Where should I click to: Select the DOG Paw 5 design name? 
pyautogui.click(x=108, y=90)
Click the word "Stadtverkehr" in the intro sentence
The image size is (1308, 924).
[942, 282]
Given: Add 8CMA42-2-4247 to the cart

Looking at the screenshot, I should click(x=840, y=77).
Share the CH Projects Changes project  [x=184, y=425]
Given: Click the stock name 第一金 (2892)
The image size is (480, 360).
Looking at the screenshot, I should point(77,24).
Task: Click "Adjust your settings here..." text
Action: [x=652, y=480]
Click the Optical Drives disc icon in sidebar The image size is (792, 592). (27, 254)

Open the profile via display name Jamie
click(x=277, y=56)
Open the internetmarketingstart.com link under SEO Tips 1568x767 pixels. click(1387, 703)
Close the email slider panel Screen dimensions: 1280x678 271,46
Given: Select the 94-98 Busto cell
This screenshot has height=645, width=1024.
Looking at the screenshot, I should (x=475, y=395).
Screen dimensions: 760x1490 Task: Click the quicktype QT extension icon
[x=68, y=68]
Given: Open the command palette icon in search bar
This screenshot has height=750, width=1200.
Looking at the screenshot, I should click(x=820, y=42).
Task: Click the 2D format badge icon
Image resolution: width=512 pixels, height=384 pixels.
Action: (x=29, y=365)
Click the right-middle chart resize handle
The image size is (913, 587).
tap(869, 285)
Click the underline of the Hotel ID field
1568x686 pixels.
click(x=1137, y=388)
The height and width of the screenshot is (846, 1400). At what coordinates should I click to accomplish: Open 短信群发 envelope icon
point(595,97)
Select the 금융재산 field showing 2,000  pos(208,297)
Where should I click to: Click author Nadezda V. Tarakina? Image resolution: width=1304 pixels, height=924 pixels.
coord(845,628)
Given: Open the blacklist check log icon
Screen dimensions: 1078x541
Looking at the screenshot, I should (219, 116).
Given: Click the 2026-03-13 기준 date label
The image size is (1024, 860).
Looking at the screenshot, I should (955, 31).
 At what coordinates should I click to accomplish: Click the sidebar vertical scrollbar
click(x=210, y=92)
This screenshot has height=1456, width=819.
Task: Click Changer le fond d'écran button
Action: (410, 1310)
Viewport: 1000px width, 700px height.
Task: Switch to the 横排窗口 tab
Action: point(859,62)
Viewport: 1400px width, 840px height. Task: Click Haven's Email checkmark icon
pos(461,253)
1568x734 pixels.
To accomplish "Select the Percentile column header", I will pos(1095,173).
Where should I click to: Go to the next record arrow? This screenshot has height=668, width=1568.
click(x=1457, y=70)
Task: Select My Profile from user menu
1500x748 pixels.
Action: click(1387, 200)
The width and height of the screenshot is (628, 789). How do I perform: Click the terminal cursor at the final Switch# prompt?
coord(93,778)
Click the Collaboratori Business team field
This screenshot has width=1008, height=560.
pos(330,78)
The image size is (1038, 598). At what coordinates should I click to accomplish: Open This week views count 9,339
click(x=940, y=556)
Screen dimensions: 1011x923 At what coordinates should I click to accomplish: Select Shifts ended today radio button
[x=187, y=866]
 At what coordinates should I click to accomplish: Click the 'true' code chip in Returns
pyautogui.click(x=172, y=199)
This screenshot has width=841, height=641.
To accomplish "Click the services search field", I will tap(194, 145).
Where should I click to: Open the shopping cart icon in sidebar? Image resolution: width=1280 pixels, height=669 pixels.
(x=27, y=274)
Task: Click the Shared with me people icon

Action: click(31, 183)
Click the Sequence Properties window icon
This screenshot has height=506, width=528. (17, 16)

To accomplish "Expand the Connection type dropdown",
——————————
## Your goal
For the string "search", count every line of the material where it appears and state only the count.

## Response to the task
2